刀華達が走り回って雪羽を探している時に紅魔館ではいつもと変わらない日常を過ごしていた。ティータイムにはまだ早いがレミリアに紅茶を入れる咲夜。その紅茶の色は少し緑色に近かった。
「お嬢様。お紅茶が出来上がりました。」
「あら?まだティータイムには早くないかしら?」
その言葉を無視しそのままレミリアの前に紅茶を置く咲夜。レミリアはその紅茶を見るなり少し顔をしかめたがすぐ砂糖を入れる。すると絆と葉が部屋に入ってきた。
「あのー・・・申し上げにくいのですがお嬢様。お砂糖を入れすぎですよ?」
「・・・あら本当だわ。咲夜が相変わらず変わった紅茶を入れるから感覚が狂ったのかもね。」
「何やってるんですか咲夜さん。」
葉が呆れたように下を向く。すると部屋のドアが思い切り開いた。
「すいません!雪羽さん来てませんか!?」
「早苗じゃない。雪羽は来てないけどどうしたの?」
「あのー実は。」
少女説明中・・・
「ふーん。何やら面白そうじゃないの。」
「遊びじゃないんですよ!?」
「分かってるわ。咲夜。パチェと美鈴とフランと咲希を呼んできて。」
「分かりました。」
咲夜が全員を呼んでくる。レミリアは机の上で腕を組むと全員にこう言った。
「私とフランは人里の方、パチェと美鈴は無縁塚付近、絆と葉は魔法の森、咲夜と咲希は妖怪の山の方を探して。」
「分かりました。」
「ねえねえお姉様。今から何をするの?」
レミリアは微笑むとフランの頭を撫で答える。
「今から雪羽とかくれんぼをするの。」
「本当!?」
フランの顔が一気に明るくなる。流石レミリアさん。ここまで人を纏め上げる事が出来るのは流石としか言い様が無いですね。感嘆する早苗。レミリアはフランの手を引くとそのまま人間の里へと日傘を持ちながら歩いていった。魔法の森へと到着した絆と葉。とりあえず葉は周囲の植物に雪羽を見ていないか聞く。ゆかりんの絆を使えばお兄ちゃんの所に繋がるはず・・・!絆の服装が紫の物に変わる。

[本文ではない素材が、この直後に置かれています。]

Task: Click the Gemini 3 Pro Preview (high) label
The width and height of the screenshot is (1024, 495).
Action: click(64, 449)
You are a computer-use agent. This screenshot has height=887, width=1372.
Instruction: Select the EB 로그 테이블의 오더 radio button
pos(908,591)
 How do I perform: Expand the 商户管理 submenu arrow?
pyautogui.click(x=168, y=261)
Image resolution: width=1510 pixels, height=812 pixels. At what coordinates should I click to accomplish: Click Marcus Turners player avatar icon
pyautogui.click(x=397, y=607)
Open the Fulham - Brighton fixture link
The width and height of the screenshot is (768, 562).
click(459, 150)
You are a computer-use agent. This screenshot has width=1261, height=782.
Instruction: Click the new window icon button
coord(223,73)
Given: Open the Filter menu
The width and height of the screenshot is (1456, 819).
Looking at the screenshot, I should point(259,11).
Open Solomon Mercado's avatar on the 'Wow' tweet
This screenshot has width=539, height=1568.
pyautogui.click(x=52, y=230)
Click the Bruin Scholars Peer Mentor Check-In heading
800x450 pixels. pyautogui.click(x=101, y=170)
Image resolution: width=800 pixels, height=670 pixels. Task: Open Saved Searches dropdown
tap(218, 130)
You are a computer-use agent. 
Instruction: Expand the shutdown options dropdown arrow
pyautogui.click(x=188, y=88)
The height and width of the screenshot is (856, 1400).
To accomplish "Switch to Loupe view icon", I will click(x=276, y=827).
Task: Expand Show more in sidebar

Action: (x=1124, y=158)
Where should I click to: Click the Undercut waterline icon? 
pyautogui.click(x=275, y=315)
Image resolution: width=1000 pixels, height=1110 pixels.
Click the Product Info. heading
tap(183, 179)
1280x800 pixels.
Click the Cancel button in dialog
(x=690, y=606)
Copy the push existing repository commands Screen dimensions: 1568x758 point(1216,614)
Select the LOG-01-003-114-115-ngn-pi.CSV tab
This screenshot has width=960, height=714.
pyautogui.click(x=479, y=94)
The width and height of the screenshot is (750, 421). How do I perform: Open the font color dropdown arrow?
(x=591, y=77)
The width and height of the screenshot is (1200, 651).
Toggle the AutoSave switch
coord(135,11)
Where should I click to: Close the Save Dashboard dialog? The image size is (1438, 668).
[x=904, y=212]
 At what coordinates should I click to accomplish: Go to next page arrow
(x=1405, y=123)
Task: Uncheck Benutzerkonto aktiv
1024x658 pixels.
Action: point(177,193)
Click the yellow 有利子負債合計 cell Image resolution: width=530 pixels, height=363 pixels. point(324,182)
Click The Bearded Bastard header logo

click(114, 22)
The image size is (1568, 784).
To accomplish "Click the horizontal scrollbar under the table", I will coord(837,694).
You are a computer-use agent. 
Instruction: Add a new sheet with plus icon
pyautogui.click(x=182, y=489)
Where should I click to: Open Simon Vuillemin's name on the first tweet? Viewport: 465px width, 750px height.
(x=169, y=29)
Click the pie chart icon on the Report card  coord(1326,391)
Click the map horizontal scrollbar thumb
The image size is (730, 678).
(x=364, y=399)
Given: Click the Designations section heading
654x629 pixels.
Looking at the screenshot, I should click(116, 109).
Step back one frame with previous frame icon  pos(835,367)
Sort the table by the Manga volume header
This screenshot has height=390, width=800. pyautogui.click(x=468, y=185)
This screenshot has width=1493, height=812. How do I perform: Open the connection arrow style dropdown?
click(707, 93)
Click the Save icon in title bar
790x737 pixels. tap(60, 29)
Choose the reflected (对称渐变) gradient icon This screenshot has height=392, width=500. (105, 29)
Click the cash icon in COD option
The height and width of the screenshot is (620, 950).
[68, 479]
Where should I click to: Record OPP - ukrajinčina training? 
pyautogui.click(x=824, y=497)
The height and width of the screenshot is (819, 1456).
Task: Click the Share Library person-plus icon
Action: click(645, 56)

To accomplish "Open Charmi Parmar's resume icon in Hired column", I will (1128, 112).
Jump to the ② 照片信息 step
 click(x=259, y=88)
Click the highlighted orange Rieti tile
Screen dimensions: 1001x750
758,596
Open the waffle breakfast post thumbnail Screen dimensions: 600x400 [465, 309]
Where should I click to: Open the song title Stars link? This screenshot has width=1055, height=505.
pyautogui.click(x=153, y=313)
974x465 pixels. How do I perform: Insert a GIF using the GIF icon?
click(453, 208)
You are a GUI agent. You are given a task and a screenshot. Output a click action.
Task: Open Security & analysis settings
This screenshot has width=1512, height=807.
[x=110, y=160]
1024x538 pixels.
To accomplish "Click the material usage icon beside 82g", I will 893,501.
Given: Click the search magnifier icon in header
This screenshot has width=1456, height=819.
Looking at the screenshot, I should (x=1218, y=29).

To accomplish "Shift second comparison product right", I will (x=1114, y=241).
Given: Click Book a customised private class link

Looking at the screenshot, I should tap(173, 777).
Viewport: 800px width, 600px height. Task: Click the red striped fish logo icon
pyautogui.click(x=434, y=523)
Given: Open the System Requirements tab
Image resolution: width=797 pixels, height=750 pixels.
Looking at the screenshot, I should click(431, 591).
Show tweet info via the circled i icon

そして雪羽の所にスキマを繋げようと集中する。だがスキマは開かなかった。
「なんで!?」
「雪羽さんの所に繋がらないとなるとやっぱりどうしようも無いんじゃないんですか?」
「無理と分かっても探しましょう!じゃないとお兄ちゃんは多分・・・。」
何かを感じたのか少し声のトーンを下げ俯く絆。最悪の結末を想像してしまったのだろう。場所は変わって無縁塚付近。美鈴が障害物をどかし、パチュリーが魔法で察知するというなかなかいいコンビだった。
「どうですか?パチュリー様。」
「駄目ね。この辺りには多分いないわ。」
「そうですか・・・。」
少し疲れた様子で座る美鈴。流石にこれ以上重労働させられると門番の仕事中に本当に寝てしまいますよ。いつも寝ているだろうがというツッコミは置いておき人里。レミリアとフランは周囲を見渡していた。・・・やれやれね。あの子あんなに隠れるのが上手かったかしら。楽しそうに色々な場所を探すフラン。まあフランが楽しそうなら良いんだけどね。
「お姉様。雪羽がもし見つからなかったらどうするの?」
「その時はもう一回探すわよ。見つかるまで何回もね。」
「見つからなかったら何回も雪羽と遊べるの!?」
「まあ・・・そうね。」
予想外の言葉に軽く戸惑うレミリア。だがフランの無邪気な笑顔を見てしまい少し肩をすくめ搜索を再開した。だがレミリアは気づいていなかったこの中に正解があったなど。
はいというわけで第80話どうでしたか?
「あの中に正解があったなんて流石私ね。」
おや。お嬢様なんでここに?
「あんたが呼んだんでしょ?」
失礼しました。で、お嬢様能力は勿論使っておりませんよね?
「当然じゃない。見てしまったら面白くないわ。」
流石吸血鬼。他人の命までも遊びに使いますか。